Macdonald’s failure to reign in such abuses, his support for the residential schools which forcibly civilised indigenous children and his belated conversion to restricting Asian immigration have damaged his reputation. He has lately become a pawn in the Canadian culture wars, which have echoed American feuds over the past. Across Canada, local authorities have removed, and protestors have toppled, his statues. Bown engages in some ponderous casuistry about whether Macdonald was a bad person in the context of his times. What he clearly sees is that Canadians set too much store on polite amnesia about the past. To ritually revile or even to scrub out historical actors who no longer fit our values does not help in resolving the problems they bequeathed us. There is no need to condemn the hurried and brutal manner in which Canada’s founders stitched its lands together. Bown shows that it is enough to clearly narrate it. To demonstrate that the Canadian state might have taken shape differently, or not at all, generates responsibilities towards the peoples and interests overlooked or harmed by that process.

Bown’s story tails off with the driving of the last spike, but the subsequent history of the CPR suggests that its construction was less a triumph or a crime than an error. Certainly, it established Canada as a land bridge to the Pacific, especially after its extension to the Atlantic coast. Van Horne and his fellow American Thomas Shaughnessy set up fleets of steamers to carry passengers from Liverpool to Halifax and from Vancouver to Yokohama or Sydney. The CPR were able to price Jules Verne’s romance, offering to carry people around the world in eighty days for six hundred dollars. Van Horne also planned luxurious hotels at stations across the country, which in Banff’s case was set in a newly created national park. The CPR’s advertisements, in which plush cabins whisk tweedy couples through the mountains, crystallised a highly marketable idea of Canada as a groomed wilderness. The Habsburgs took note of its flair for Alpine tourism: in 1912, Emperor Franz Joseph invited it to run observation cars from Vienna to Trieste.
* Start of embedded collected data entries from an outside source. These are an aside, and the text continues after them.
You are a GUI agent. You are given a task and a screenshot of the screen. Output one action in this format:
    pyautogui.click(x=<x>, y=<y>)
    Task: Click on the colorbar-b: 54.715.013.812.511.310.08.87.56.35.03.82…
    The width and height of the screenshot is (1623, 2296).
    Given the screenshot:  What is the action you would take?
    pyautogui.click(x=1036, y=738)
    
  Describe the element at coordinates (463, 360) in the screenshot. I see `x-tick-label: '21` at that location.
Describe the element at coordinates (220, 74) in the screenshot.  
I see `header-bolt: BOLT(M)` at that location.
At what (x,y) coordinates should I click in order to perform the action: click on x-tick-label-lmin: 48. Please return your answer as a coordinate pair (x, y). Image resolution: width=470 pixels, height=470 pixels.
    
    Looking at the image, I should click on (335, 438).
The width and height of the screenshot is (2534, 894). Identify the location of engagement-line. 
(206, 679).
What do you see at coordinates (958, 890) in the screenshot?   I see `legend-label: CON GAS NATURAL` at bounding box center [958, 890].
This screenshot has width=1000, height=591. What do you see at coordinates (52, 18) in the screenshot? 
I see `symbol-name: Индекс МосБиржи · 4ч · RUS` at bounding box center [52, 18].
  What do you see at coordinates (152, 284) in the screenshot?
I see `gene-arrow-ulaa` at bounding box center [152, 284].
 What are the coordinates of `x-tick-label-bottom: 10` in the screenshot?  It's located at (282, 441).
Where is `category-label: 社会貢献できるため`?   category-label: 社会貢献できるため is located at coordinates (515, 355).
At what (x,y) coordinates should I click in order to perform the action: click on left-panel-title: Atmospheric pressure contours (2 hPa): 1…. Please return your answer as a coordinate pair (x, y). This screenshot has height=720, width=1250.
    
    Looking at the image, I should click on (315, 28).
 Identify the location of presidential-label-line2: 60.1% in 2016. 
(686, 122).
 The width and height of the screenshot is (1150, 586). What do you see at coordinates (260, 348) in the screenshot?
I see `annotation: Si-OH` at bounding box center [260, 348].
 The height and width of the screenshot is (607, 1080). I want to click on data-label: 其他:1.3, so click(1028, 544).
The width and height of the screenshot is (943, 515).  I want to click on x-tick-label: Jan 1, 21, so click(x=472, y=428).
CPR trains and steamers fulfilled the dreams of Canadian politicians by carrying huge numbers of European immigrants to homesteads in the West, where they formed a living wall against American influence.

Yet the CPR, like the protectionist policies introduced by Macdonald, remained a quixotic attempt to deny the natural movement of trade from north to south. Its freight rates were expensive and the beetling movement of its trains through the mountains slow. No wonder the grain producers of Manitoba repeatedly tried to create branch lines to the south instead. Ottawa enforced the CPR’s right to ban such projects, setting up the federal state as a shelter for an unpopular and overpriced monopoly. By the mid-twentieth century, with planes and automobiles now decisively rivalling trains, the CPR became a rentier instead of a builder, spinning off a real-estate company which erected condos and office blocks on the site of its shrinking rail yards. The last year in which you could catch a train from Vancouver to Montreal was 1988. VIA rail, the crown corporation set up to absorb the CPR’s passenger operations, now mainly uses its network for expensive tourist jaunts. The recent boom in container shipping and the rise in manufactured imports from Asia has revived the CPR’s fortunes as a freighter: by buying up Kansas Rail last year, it extended its network as far south as Mexico. For Macdonald though, the CPR had never just or mainly been a business: it was supposed to make Canada more than the sum of its parts, a state well connected and economically dynamic enough to stay out of America’s orbit. His dream of an imperial Dominion makes little sense after the disappearance of the British Empire. The challenge facing Canadians today is to devise a new logic for their weakening union and a new vision of its place in the world. For a divided and increasingly introverted nation, that would be a feat to match the making of the CPR.